**What to do**.
Render the records below as a Markdown table with the columns Row and Text, starting with the line containing "Freelance (250, 160)" and going on through the line containing "experience (186, 667)". Number each line in Row and skip any blank lines.

**Information provided**.
☆ ☆ ☆ ☆ ☆
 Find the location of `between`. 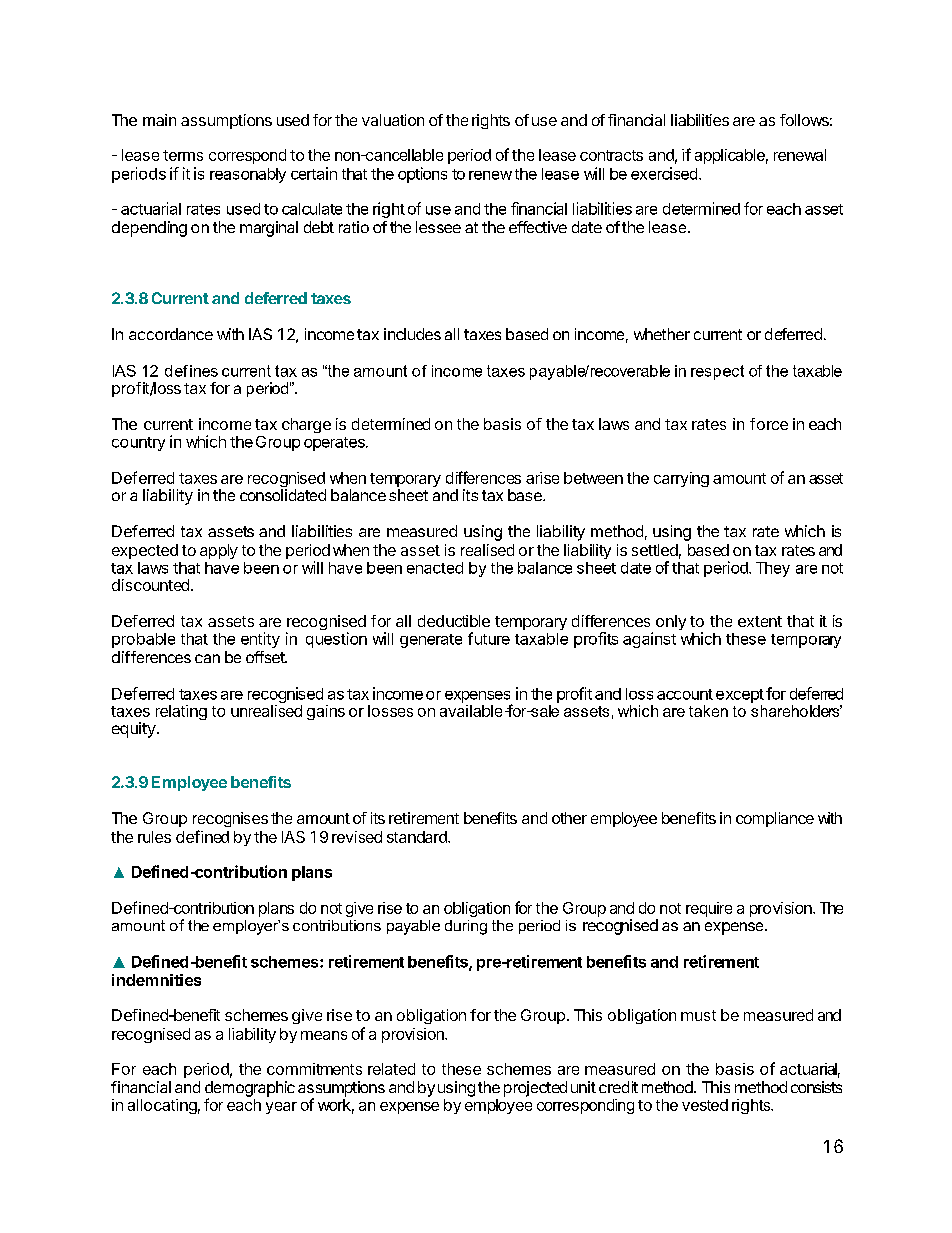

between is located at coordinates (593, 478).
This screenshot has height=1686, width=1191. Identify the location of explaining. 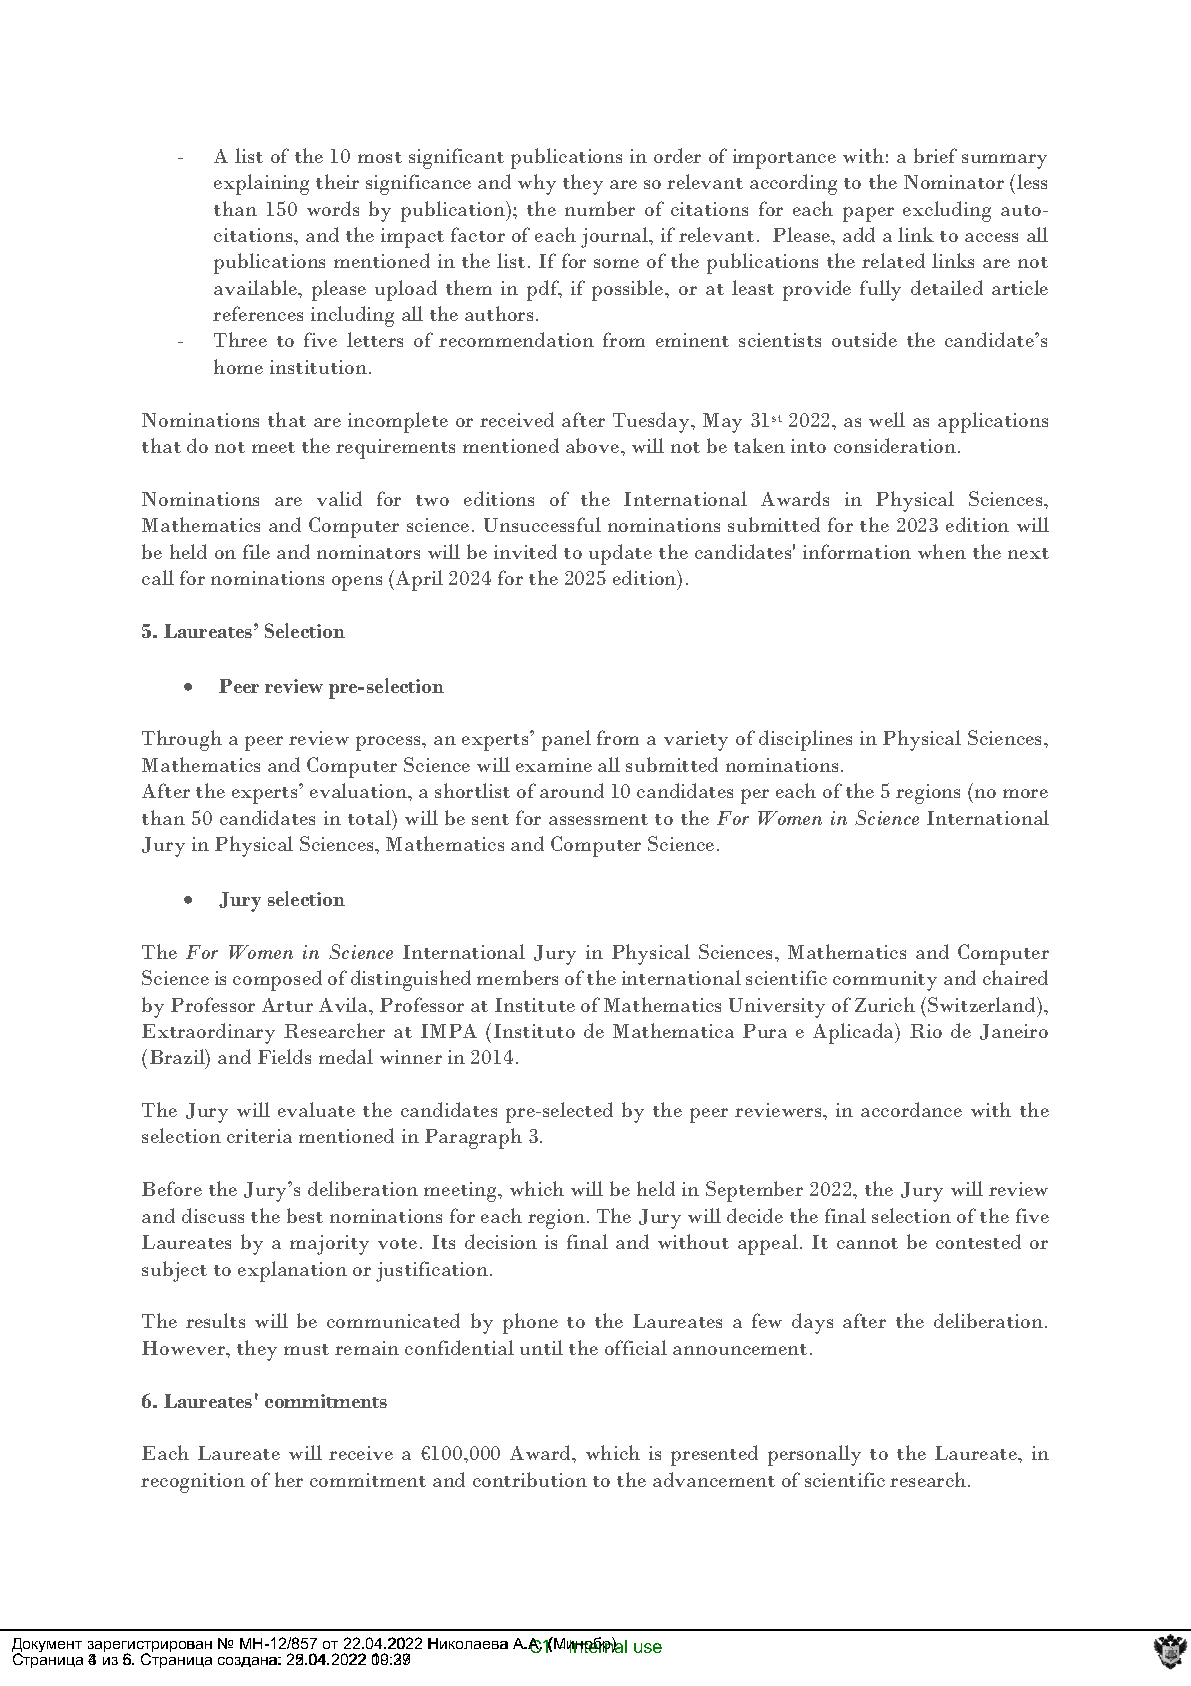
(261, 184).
☆ ☆ ☆ ☆ ☆
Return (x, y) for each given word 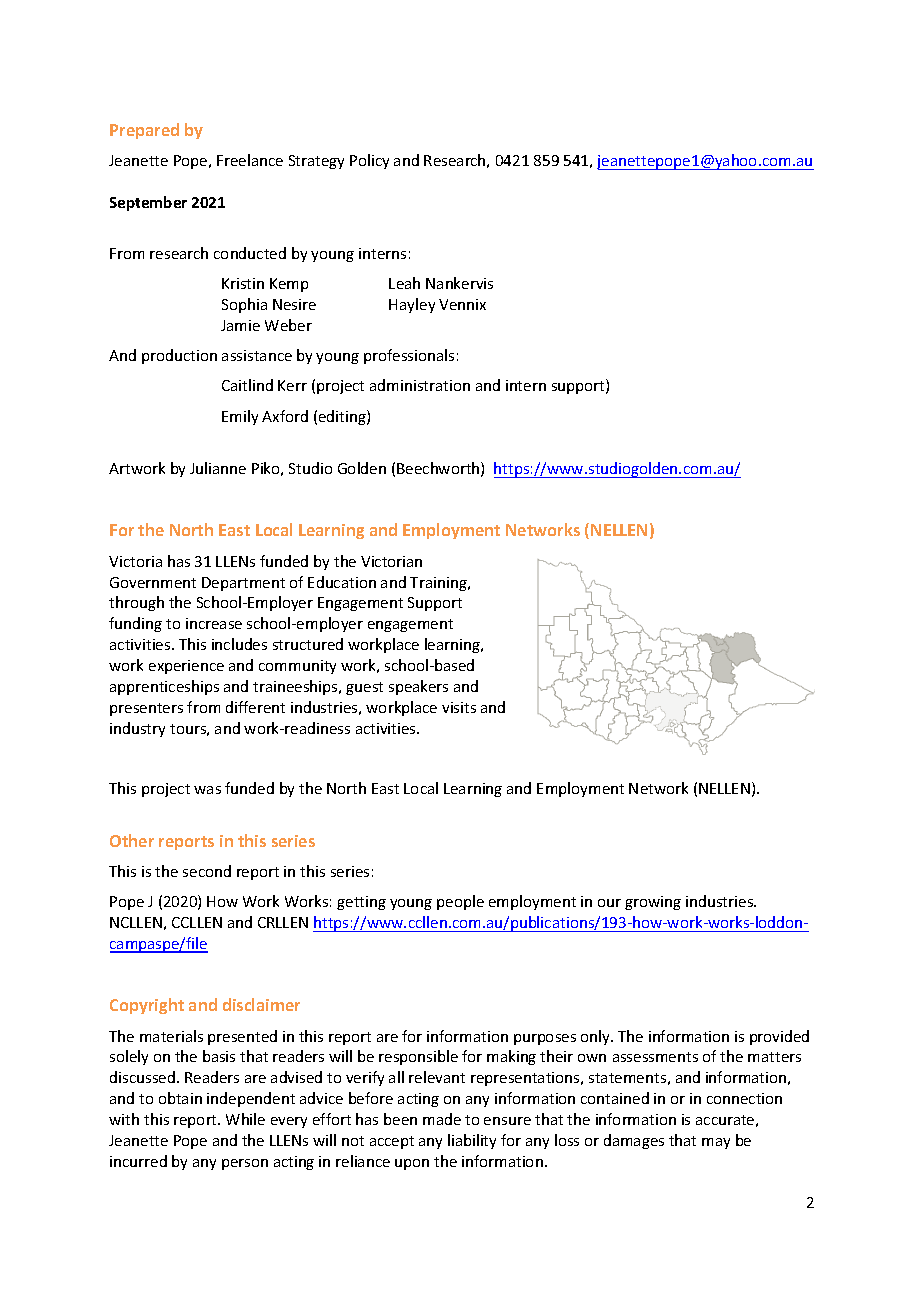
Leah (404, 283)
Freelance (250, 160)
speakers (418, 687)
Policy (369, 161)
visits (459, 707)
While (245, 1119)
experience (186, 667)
☆ ☆ ☆ ☆ ☆
**Solution**.
| Row | Text |
|---|---|
| 1 | Freelance (250, 160) |
| 2 | speakers (418, 687) |
| 3 | Policy (369, 161) |
| 4 | visits (459, 707) |
| 5 | While (245, 1119) |
| 6 | experience (186, 667) |